Plans for a business park which prompted a barrage of objections have been approved by East Herts Council.

The district planning authority has given Wrenbridge LLP permission to build at Bishop's Stortford South, off Whittington Way.

It was granted outline consent in December 2019 as part of Countryside's St James' Park development over 9.9 acres (4 ha), delivering 750 new homes, a care home, a neighbourhood shopping centre, employment space, a primary school and the relocated The Bishop's Stortford High School.

The original scheme, left, and the revised plan, right (59189506)
The original scheme, left, and the revised plan, right (59189506)

Wrenbridge's initial proposals for a £50m "logistics scheme" caused a storm of objections from campaigners who feared the development would generate a stream of heavy goods vehicles with the resultant impacts on air quality and noise. They were backed by Bishop's Stortford and Sawbridgeworth town councils and Thorley parish council.

Its second submission, in March this year, to create 12 units split across five buildings fared little better. Detractors vehemently disagreed that it was consistent with the initial consent or a substantial improvement on the first scheme.

Wrenbridge argued: "The design of the buildings and layout, including landscaping, has been significantly enhanced following feedback from stakeholders.

Bishop's Stortford South. Picture: James Richardson (59189483)
Bishop's Stortford South. Picture: James Richardson (59189483)

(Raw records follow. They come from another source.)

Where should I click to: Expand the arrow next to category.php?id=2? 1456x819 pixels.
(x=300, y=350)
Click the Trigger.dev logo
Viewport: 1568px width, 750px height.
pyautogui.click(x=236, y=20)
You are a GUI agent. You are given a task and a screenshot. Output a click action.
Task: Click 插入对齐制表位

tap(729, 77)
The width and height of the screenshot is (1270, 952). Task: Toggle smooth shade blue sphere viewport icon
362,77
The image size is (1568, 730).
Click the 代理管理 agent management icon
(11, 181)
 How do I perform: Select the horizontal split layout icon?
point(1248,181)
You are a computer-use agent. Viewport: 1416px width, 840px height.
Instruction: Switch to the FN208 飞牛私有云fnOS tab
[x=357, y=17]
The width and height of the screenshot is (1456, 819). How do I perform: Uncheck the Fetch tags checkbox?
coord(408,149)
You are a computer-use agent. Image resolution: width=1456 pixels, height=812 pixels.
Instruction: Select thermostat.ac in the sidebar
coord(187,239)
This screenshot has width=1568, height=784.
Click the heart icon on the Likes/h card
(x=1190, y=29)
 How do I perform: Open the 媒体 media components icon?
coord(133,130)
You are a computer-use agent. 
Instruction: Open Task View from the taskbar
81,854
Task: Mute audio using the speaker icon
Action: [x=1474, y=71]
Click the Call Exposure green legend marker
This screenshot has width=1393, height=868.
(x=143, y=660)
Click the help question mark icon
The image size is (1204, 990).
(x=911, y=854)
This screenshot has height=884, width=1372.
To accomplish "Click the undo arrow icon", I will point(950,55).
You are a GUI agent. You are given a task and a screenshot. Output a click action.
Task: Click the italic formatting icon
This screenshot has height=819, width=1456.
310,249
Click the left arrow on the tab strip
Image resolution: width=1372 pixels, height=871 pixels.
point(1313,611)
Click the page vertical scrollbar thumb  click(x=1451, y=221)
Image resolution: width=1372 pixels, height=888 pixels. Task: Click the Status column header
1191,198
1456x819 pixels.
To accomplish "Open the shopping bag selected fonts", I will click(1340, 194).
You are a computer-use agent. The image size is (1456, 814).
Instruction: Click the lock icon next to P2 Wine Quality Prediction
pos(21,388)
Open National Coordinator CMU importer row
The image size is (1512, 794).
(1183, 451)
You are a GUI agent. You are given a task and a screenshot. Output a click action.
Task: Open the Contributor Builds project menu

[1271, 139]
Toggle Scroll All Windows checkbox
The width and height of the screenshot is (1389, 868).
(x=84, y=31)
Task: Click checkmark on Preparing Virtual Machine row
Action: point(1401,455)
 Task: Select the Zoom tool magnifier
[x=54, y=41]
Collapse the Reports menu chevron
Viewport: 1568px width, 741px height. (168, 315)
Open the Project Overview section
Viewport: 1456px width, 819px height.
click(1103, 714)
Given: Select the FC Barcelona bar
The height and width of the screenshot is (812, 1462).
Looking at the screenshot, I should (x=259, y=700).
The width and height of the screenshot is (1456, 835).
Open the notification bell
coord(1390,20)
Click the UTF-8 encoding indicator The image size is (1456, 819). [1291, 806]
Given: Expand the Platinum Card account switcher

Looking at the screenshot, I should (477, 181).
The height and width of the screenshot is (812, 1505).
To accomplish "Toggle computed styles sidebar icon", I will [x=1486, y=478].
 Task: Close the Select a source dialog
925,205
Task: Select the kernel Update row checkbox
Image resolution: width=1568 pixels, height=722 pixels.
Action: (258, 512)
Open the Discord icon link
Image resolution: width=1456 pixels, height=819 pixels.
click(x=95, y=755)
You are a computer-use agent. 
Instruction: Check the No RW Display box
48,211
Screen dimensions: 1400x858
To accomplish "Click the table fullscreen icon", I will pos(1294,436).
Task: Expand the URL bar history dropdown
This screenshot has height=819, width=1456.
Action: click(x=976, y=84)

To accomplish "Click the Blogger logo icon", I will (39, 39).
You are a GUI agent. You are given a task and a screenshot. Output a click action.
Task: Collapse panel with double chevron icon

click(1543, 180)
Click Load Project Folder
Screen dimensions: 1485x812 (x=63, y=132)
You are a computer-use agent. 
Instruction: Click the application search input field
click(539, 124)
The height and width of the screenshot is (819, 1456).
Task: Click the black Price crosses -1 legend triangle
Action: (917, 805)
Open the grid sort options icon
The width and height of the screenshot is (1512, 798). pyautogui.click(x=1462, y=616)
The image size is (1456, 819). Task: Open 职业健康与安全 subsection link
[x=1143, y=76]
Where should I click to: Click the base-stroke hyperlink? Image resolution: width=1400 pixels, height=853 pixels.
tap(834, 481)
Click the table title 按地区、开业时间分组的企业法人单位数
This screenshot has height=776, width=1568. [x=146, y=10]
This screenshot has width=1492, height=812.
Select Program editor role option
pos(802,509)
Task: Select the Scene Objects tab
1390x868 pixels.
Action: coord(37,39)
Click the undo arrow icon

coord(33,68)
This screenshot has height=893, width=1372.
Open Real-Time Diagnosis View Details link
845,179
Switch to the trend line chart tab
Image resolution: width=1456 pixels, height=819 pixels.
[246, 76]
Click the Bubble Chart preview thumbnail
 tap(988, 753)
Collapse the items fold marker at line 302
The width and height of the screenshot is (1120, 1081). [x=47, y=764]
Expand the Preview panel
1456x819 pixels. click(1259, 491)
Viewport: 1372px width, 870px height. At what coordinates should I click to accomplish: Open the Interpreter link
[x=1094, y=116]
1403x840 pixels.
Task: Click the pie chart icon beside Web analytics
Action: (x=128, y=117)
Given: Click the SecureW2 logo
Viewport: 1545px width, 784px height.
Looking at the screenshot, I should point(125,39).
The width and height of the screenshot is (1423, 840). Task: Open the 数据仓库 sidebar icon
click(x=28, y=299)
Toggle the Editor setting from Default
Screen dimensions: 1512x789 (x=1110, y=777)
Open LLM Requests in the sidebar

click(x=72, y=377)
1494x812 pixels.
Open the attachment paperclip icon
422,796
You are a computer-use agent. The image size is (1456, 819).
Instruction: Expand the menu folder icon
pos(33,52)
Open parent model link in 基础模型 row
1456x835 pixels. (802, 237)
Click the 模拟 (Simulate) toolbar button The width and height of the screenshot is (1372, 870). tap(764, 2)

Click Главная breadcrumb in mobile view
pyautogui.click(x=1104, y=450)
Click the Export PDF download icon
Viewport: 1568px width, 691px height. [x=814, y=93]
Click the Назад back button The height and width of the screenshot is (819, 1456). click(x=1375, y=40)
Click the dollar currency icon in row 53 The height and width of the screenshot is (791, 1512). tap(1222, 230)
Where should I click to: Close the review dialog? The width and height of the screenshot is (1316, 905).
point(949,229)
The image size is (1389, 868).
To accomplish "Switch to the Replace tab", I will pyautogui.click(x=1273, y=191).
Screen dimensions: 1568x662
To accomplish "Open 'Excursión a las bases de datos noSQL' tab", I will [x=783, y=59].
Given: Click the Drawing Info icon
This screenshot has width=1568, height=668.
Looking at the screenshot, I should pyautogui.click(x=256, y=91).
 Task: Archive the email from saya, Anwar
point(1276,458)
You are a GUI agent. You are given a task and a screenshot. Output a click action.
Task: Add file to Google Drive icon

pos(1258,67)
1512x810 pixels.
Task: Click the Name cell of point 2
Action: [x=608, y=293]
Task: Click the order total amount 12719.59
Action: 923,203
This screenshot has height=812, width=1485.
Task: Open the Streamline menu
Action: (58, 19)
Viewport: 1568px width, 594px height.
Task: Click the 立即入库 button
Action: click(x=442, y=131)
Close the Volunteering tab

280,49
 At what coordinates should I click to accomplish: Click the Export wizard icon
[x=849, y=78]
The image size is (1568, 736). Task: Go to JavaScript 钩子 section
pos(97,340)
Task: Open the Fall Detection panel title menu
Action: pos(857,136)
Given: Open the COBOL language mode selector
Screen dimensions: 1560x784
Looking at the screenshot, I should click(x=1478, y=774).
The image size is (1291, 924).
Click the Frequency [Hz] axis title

"A comprehensive landscaping scheme is provided to ensure a high-quality visual appearance of the site, particularly as viewed along St James Way and Thorley Street, and also to provide green fingers which permeate throughout the scheme."

The developer said it had employed the same landscape architect as Countryside to ensure "continuity of quality" and the main site access would be off the new roundabout on St James Way.

Bishop's Stortford Civic Federation summed up the concerns of many objectors.

The group's advisor, Thorley resident Colin Arnott, said: "Though some of the environmental impacts have been mitigated by design and layout improvements, most of the potentially severe impacts on the built residential environment and local road network remain and there are clearly unsustainable impacts on the health and wellbeing of existing and new residents and on schools – principally the result of the impact of HGVs on air quality and noise."